Section 75-1-201 requires state
agencies to integrate use of the natural and social sciences and the
environmental design arts in planning and in decision-making, and to
prepare a detailed statement (an EIS) on each proposal for projects, programs,
legislation, and other major actions of state government significantly
affecting the quality of the human environment. In order to determine the level
of environmental review for each proposed action that is necessary to comply
with 75-1-201, MCA, the agency shall apply the following criteria:
(1) The agency shall prepare an EIS as follows:
(a) whenever an EA indicates that an EIS is necessary; or
(b) whenever, based on the criteria in ARM
36.2.524, the proposed action is a major action of state government
significantly affecting the quality of the human environment.
(2) An EA may serve any of the following purposes:
(a) to ensure that the agency uses the natural and social sciences and the environmental design arts in planning and
decision making. An EA may be used independently or in conjunction with other
agency planning and decision-making procedures;
(b) to assist in the evaluation of reasonable alternatives and the development of
conditions, stipulations or modifications to be made a part of a proposed
action;
(c) to determine the need to prepare an EIS through an initial evaluation and
determination of the significance of impacts associated with a proposed action;
(d) to ensure the fullest appropriate opportunity for public review and comment on
proposed actions, including alternatives and planned mitigation, where the
residual impacts do not warrant the preparation of an EIS; and
(e) to examine and document the effects of a proposed action on the quality of the
human environment, and to provide the basis for public review and comment,
whenever statutory requirements do not allow sufficient time for an agency to
prepare an EIS. The agency shall determine whether sufficient time is available
to prepare an EIS by comparing statutory requirements that establish when the
agency must make its decision on the proposed action with the time required by
ARM 36.2.532 to obtain public review of an EIS plus a reasonable period to
prepare a draft EIS and, if required, a final EIS.
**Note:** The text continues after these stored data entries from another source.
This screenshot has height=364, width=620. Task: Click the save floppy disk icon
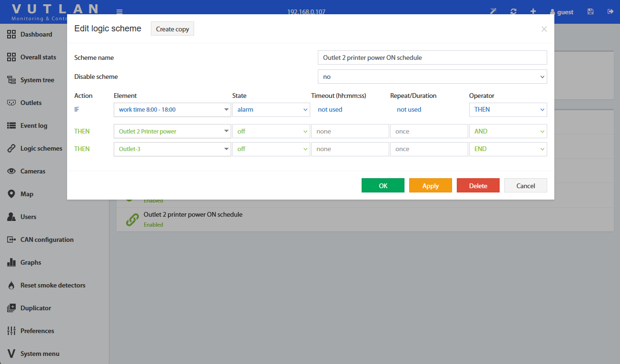pos(590,11)
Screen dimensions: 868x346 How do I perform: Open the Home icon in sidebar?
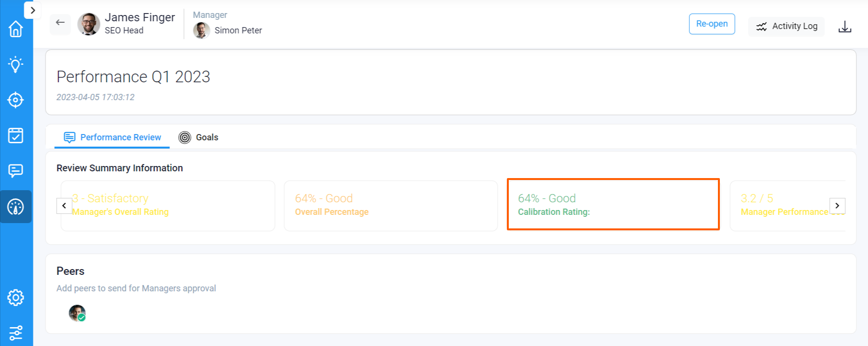tap(15, 29)
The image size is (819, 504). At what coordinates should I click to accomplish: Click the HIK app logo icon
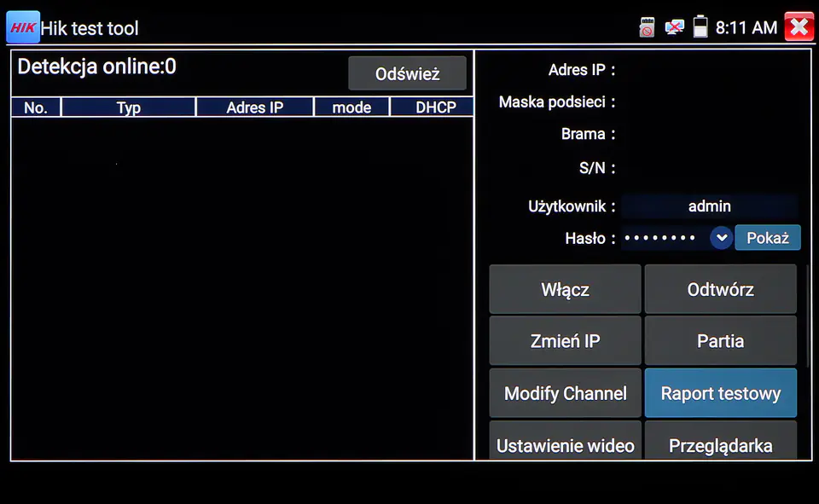[x=23, y=27]
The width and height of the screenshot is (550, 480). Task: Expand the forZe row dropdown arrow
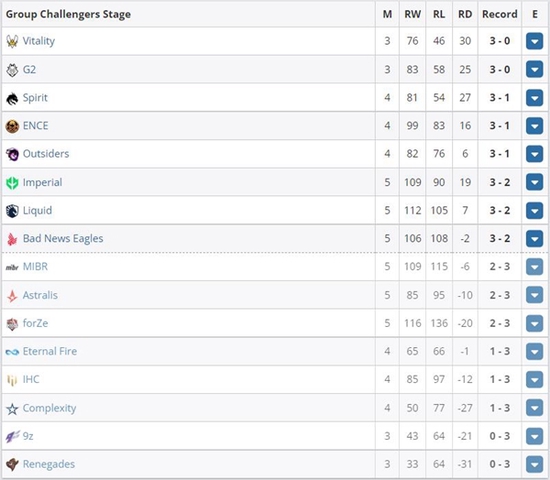(534, 324)
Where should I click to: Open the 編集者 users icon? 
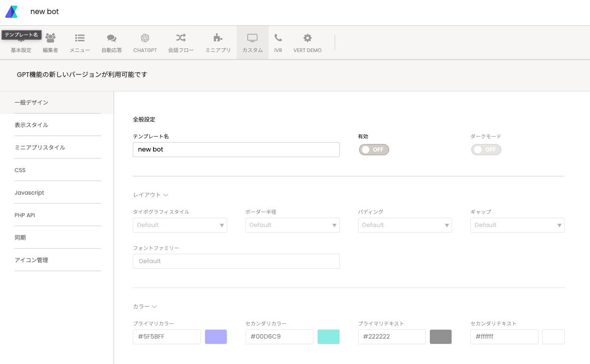(50, 38)
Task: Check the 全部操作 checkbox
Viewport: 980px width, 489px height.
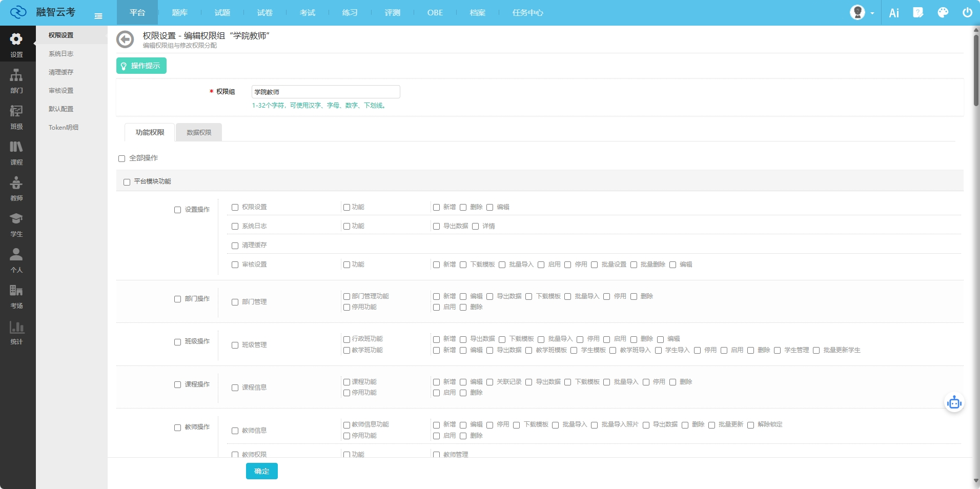Action: point(122,159)
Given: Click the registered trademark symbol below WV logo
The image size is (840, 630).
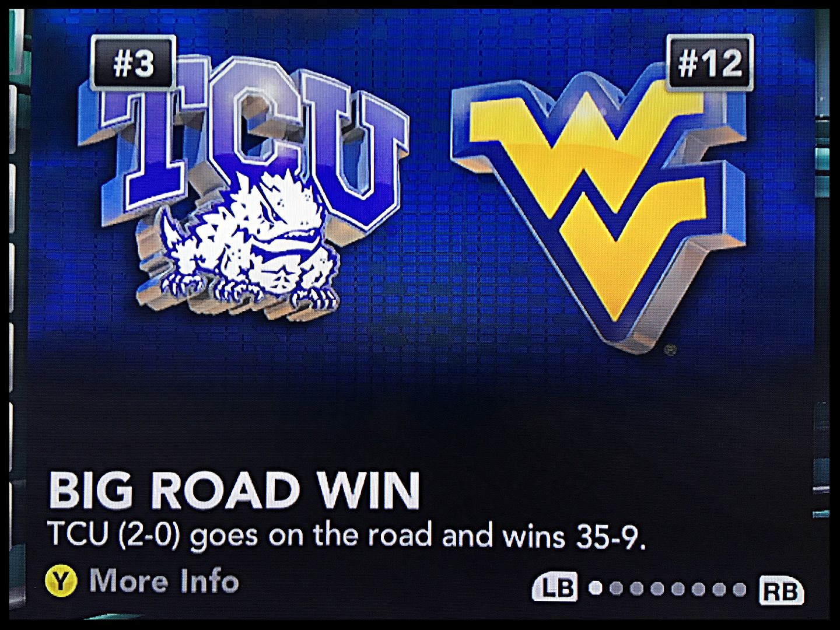Looking at the screenshot, I should 671,350.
(3) The agency shall prepare an EA
whenever:
(a) the action is not excluded under (5) and it is not clear without preparation of an EA whether the proposed action is
a major one significantly affecting the quality of the human environment;
(b) the action is not excluded under (5) and although an EIS is not warranted, the agency has not otherwise implemented
the interdisciplinary analysis and public review purposes
listed in (2) (a) and (d) through a similar planning and decision-making
process; or
(c) statutory requirements do not allow sufficient time for the agency to prepare
an EIS.
(4) The agency may, as an alternative to preparing an EIS, prepare an EA whenever the
action is one that might normally require an EIS, but effects which might
otherwise be deemed significant appear to be mitigable below the level of
significance through design, or enforceable controls or stipulations or both
imposed by the agency or other government agencies. For an EA to suffice in
this instance, the agency must determine that all of the impacts of the
proposed action have been accurately identified, that they will be mitigated
below the level of significance, and that no significant impact is likely to
occur. The agency may not consider compensation for purposes of determining
that impacts have been mitigated below the level of significance.
(5) The agency is not required to prepare an EA or an EIS for the following categories
of action:
(a) actions that qualify for a categorical exclusion as defined by rule or
justified by a programmatic review. In the rule or programmatic review, the
agency shall identify any extraordinary circumstances in which a normally
excluded action requires an EA or EIS;
(b) administrative actions: routine, clerical or similar functions of a department,
including but not limited to administrative procurement, contracts for
consulting services, and personnel actions;
(c) minor repairs, operations, or maintenance of existing equipment or facilities;
(d) investigation and enforcement: data collection, inspection of facilities or
enforcement of environmental standards;
(e) ministerial actions: actions in which the agency exercises no discretion, but
rather acts upon a given state of facts in a prescribed manner; and
(f) actions that are primarily social or economic in nature and that do not
otherwise affect the human environment.